---
title: "Profiling Stan programs with CmdStanR"
author: "Rok Češnovar, Jonah Gabry and Ben Bales"
output:
  rmarkdown::html_vignette:
    toc: true
    toc_depth: 4
params:
  EVAL: !r identical(Sys.getenv("NOT_CRAN"), "true")
vignette: >
  %\VignetteIndexEntry{Profiling Stan programs with CmdStanR}
  %\VignetteEngine{knitr::rmarkdown}
  %\VignetteEncoding{UTF-8}
---

```{r child="children/_settings-knitr.Rmd"}
```

## Introduction

This vignette demonstrates how to use the new profiling functionality
introduced in CmdStan 2.26.0.

Profiling identifies which parts of a Stan program are taking the longest time
to run and is therefore a useful guide when working on optimizing the
performance of a model.

However, be aware that the statistical assumptions that go into a model are
the most important factors in overall model performance. It is often not
possible to make up for model problems with just brute force computation. For
ideas on how to address performance of your model from a statistical
perspective, see Gelman (2020).

```{r library, message=FALSE}
library(cmdstanr)
check_cmdstan_toolchain(fix = TRUE, quiet = TRUE)
```

## Adding profiling statements to a Stan program

Consider a simple logistic regression with parameters `alpha` and `beta`,
covariates `X`, and outcome `y`.

```
data {
  int<lower=1> k;
  int<lower=0> n;
  matrix[n, k] X;
  array[n] int y;
}
parameters {
  vector[k] beta;
  real alpha;
}
model {
  beta ~ std_normal();
  alpha ~ std_normal();

  y ~ bernoulli_logit(X * beta + alpha);
}
```

A simple question is how much time do the prior calculations take compared
against the likelihood? To answer this we surround the prior and likelihood
calculations with `profile` statements.

```
profile("priors") {
  target += std_normal_lpdf(beta);
  target += std_normal_lpdf(alpha);
}
profile("likelihood") {
  target += bernoulli_logit_lpmf(y | X * beta + alpha);
}
```

In general we recommend using a separate `.stan` file, but for convenience in
this vignette we'll write the Stan program as a string and use
`write_stan_file()` to write it to a temporary file.
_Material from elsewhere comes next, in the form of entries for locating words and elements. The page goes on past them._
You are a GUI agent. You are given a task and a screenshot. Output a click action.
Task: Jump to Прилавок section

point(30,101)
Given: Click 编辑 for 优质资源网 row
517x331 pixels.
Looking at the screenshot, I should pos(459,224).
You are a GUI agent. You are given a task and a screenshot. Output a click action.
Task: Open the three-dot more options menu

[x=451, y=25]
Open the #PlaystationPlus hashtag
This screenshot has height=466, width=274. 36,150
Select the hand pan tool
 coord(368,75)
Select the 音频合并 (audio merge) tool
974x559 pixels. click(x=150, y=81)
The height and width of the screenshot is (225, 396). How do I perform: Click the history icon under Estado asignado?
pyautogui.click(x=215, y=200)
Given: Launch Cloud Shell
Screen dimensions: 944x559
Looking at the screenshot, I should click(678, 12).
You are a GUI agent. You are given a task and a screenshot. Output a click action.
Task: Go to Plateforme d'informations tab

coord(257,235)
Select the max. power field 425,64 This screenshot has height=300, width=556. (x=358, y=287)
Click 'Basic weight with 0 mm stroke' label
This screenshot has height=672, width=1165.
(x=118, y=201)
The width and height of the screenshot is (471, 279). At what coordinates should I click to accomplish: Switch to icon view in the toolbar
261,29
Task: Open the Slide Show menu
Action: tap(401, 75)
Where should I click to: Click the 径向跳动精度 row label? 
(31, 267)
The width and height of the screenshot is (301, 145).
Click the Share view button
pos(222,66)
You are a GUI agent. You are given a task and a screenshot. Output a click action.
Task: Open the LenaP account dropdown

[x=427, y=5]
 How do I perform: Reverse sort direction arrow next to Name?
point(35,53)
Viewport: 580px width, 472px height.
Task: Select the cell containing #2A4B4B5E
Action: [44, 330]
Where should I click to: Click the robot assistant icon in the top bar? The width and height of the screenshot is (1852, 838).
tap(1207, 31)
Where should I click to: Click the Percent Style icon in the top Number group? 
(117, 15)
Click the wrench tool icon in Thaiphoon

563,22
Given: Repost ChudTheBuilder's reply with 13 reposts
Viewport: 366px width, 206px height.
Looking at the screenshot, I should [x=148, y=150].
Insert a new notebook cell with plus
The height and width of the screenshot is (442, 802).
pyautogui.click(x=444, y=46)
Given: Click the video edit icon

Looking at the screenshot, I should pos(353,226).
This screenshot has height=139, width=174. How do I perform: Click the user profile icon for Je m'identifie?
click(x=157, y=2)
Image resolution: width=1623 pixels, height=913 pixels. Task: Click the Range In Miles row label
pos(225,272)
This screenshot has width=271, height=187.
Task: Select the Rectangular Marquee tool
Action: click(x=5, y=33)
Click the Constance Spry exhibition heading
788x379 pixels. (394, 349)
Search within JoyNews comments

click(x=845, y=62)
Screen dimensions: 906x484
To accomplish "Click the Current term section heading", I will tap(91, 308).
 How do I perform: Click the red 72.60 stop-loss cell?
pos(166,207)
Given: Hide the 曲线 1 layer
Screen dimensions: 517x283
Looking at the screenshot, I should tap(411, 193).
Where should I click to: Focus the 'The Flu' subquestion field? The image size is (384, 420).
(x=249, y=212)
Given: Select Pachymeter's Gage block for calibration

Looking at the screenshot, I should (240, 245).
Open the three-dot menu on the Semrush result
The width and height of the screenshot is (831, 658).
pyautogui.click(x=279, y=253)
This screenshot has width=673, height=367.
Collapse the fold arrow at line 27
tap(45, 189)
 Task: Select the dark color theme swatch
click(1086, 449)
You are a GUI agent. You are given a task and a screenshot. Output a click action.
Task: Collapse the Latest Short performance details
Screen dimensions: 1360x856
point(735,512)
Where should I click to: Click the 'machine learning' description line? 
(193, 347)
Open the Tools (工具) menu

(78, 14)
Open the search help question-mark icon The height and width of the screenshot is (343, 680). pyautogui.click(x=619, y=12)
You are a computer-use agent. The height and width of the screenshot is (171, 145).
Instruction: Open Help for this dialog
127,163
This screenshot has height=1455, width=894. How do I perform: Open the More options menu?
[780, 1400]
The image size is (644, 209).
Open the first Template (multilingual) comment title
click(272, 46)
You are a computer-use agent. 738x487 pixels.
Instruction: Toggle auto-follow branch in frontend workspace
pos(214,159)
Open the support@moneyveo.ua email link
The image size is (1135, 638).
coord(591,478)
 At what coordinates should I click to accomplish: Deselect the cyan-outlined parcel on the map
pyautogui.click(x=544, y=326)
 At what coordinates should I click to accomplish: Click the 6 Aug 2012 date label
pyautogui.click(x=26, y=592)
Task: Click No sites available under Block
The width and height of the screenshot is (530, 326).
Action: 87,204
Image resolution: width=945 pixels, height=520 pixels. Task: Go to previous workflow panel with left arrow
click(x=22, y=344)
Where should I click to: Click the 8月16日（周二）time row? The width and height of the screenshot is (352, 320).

```{r profiling_bernoulli_logit.stan}
profiling_bernoulli_logit <- write_stan_file('
data {
  int<lower=1> k;
  int<lower=0> n;
  matrix[n, k] X;
  array[n] int y;
}
parameters {
  vector[k] beta;
  real alpha;
}
model {
  profile("priors") {
    target += std_normal_lpdf(beta);
    target += std_normal_lpdf(alpha);
  }
  profile("likelihood") {
    target += bernoulli_logit_lpmf(y | X * beta + alpha);
  }
}
')
```

We can then run the model as usual and Stan will collect the profiling
information for any sections with `profile` statements.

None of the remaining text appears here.